In reality, The Fog isn’t John Carpenter’s true follow-up to Halloween. The auteur director also made a pair of TV movies, the 1978 suspense thriller Someone’s Watching Me! and the 1979 music biopic Elvis, before pushing The Fog to the big screen in 1980. For The Fog, Carpenter brought back Halloween co-writer/producer Debra Hill (who would also help write Halloween II and Escape from L.A.) to craft an epically spooky, legend-inspired ghost story that both played upon older ideas while forging new ground. The Fog is a fresh take on the classic yarn-spinning campfire tale.
To bring his ghastly vision to life, John Carpenter enlisted the help of a veritable who’s-who of the early eighties horror scene. In addition to Barbeau, Atkins, and Holbrook, Carpenter recruited scream queen Jamie Lee Curtis who, in addition to starring in Halloween for Carpenter, also had featured roles in Terror Train and Prom Night (what a 1980 she had!).
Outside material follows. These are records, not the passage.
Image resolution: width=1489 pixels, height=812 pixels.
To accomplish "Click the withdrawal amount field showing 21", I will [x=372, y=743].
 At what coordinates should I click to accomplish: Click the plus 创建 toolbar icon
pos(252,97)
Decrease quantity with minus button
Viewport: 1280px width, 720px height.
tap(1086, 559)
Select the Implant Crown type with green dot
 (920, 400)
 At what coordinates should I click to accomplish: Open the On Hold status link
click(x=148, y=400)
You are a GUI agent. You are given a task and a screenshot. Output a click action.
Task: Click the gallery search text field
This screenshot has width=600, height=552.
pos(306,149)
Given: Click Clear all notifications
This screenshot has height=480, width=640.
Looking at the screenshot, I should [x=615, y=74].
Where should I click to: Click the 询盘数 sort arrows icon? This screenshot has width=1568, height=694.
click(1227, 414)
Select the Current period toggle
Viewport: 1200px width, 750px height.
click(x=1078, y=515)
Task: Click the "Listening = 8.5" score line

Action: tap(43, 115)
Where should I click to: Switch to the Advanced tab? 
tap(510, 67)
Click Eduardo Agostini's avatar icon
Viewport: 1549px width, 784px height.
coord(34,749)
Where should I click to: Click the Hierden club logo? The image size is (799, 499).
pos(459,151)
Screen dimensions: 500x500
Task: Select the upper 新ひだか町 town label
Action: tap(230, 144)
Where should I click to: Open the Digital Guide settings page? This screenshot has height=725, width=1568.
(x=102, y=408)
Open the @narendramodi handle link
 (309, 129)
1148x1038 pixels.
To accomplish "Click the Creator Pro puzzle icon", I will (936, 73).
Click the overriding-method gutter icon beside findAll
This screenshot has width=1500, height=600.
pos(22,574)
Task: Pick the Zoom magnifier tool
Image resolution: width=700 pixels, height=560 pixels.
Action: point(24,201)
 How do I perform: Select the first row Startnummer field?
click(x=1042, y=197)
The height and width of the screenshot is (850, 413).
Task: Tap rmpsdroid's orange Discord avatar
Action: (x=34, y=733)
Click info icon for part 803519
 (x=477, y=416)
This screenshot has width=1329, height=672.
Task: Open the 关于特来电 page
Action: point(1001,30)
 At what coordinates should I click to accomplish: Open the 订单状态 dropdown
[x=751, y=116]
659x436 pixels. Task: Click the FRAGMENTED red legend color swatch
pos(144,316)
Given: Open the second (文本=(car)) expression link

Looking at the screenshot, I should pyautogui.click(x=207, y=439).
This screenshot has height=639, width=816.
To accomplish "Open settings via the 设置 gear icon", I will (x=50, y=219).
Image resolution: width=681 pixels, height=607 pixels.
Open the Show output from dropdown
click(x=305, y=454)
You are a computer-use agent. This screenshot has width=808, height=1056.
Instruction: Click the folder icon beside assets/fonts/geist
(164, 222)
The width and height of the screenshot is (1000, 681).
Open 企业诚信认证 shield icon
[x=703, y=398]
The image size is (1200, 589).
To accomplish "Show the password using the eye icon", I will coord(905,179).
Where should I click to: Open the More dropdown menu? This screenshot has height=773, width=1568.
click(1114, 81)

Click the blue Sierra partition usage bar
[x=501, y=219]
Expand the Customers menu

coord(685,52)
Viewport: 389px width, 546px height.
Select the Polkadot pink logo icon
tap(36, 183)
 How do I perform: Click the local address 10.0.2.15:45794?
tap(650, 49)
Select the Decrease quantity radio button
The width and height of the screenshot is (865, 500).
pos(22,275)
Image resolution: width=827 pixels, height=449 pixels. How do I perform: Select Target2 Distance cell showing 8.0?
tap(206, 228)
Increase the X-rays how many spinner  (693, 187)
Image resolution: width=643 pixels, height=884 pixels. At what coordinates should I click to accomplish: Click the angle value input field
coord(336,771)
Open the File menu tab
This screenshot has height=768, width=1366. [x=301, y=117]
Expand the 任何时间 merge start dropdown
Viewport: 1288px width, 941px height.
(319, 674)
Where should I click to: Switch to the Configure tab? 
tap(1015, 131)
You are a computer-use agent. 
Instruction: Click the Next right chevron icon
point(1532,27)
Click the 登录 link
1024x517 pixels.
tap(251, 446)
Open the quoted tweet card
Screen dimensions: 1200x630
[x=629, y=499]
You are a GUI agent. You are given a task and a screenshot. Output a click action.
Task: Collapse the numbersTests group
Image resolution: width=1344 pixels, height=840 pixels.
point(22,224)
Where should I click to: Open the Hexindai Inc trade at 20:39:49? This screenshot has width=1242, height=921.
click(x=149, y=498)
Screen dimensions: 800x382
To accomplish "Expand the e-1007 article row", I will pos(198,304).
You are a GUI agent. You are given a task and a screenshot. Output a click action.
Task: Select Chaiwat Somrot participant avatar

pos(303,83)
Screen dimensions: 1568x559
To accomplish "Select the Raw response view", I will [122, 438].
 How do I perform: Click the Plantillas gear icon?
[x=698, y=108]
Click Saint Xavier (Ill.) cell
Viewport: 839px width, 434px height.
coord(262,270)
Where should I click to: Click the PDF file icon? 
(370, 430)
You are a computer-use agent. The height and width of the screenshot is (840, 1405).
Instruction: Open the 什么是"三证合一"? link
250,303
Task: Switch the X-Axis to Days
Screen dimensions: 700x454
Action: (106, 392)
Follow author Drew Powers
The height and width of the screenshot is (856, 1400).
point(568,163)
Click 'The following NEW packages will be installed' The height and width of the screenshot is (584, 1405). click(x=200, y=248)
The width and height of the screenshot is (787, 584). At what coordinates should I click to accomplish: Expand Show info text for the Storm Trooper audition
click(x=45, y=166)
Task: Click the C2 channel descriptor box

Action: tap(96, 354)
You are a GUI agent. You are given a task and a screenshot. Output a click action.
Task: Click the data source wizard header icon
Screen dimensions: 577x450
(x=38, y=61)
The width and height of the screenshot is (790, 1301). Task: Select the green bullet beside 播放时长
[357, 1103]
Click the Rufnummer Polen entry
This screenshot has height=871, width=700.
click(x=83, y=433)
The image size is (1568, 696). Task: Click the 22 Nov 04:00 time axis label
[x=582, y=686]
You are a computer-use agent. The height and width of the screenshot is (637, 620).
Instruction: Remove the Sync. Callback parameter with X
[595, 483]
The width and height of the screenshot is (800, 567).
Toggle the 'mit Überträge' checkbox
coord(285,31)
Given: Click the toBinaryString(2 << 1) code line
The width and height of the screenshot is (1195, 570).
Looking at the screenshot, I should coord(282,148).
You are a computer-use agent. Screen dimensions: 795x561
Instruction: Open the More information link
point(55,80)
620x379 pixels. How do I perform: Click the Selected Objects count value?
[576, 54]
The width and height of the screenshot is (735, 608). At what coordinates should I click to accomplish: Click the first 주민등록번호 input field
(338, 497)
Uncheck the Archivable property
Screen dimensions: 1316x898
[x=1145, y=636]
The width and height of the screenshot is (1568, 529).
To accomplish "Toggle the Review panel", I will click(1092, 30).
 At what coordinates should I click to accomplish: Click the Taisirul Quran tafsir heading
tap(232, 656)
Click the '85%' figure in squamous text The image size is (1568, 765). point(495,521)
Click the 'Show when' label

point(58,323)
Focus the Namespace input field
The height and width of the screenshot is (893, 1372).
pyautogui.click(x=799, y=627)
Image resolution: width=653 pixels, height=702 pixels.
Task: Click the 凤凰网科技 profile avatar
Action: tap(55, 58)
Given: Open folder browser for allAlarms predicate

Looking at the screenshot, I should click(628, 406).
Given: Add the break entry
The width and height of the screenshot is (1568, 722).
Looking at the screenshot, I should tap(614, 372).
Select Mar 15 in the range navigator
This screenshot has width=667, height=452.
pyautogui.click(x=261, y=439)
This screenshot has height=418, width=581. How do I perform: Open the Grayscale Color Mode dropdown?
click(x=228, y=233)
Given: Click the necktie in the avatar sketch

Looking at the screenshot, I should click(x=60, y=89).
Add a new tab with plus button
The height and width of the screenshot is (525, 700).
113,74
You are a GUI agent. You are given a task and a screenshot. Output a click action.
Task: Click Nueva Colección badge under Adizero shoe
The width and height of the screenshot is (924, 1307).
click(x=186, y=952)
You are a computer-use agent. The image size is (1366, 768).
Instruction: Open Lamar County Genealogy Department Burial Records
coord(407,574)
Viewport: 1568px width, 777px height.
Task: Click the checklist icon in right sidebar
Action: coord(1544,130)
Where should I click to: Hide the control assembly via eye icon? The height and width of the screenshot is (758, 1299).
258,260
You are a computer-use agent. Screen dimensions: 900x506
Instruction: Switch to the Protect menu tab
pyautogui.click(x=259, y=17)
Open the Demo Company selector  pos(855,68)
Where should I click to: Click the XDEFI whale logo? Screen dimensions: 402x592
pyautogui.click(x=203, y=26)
Joining Curtis in the film is her mother, Janet Leigh (the original scream queen from Psycho), and her fellow Halloween pal, Nancy Loomis (another one of Carpenter’s favorites). Sharp-eyed fans will recognize John Houseman (Rollerball) as a ghost story-spinning sea captain and Darwin Joston (Eraserhead) as the town coroner (hilariously named Dr. Phibes). As if that wasn’t enough, The Fog includes cameos by not only Carpenter and Hill, but also production designer Tommy Lee Wallace (as one of the ghosts!) and effects makeup legend Rob Bottin (The Thing). Hell, even cinematographer Dean Cundey’s kid found his way into the picture.
And speaking of Dean Cundey…John Carpenter also used his first-call, main-man master cinematographer to shoot The Fog. Cundey, who worked on everything from Without Warning to Jurassic Park, looks to be having a lot of fun with The Fog, embracing the supernatural element of the movie and making the ghostly sailors look extra spooky with backlighting and shadows. The titular fog becomes a character in and of itself, with Cundey literally making the mist glow eerily as it moves its way across the sets and locations. There’s no doubt that Dean Cundey is a master of movie photography, and The Fog’s mix of horrifying realism and comic-book fantasticality is a good example of how he earned that reputation.
Just as he’s done with the majority of the movies he’s directed (and also did with the newest Halloween sequel), John Carpenter composed the score for The Fog himself. With the obvious exception of Halloween (and maybe Assault on Precinct 13), his music for The Fog may be the most recognizable themes that he’s ever written. The score is a typically awesome Carpenter electronic soundtrack, full of spooky melodies emphasized by ominous harmonization. It sounds similar to all of the retro-synth scores from today’s movies; but remember, The Fog was made in 1980. Carpenter’s film music is often imitated, but never duplicated.
The Fog was remade in 2005, and that version is widely considered to be one of the worst horror movies ever made. But the original is a classic, so it goes without saying, if you’re going to watch The Fog, make sure you track down the right one: John Carpenter’s 1980 masterpiece.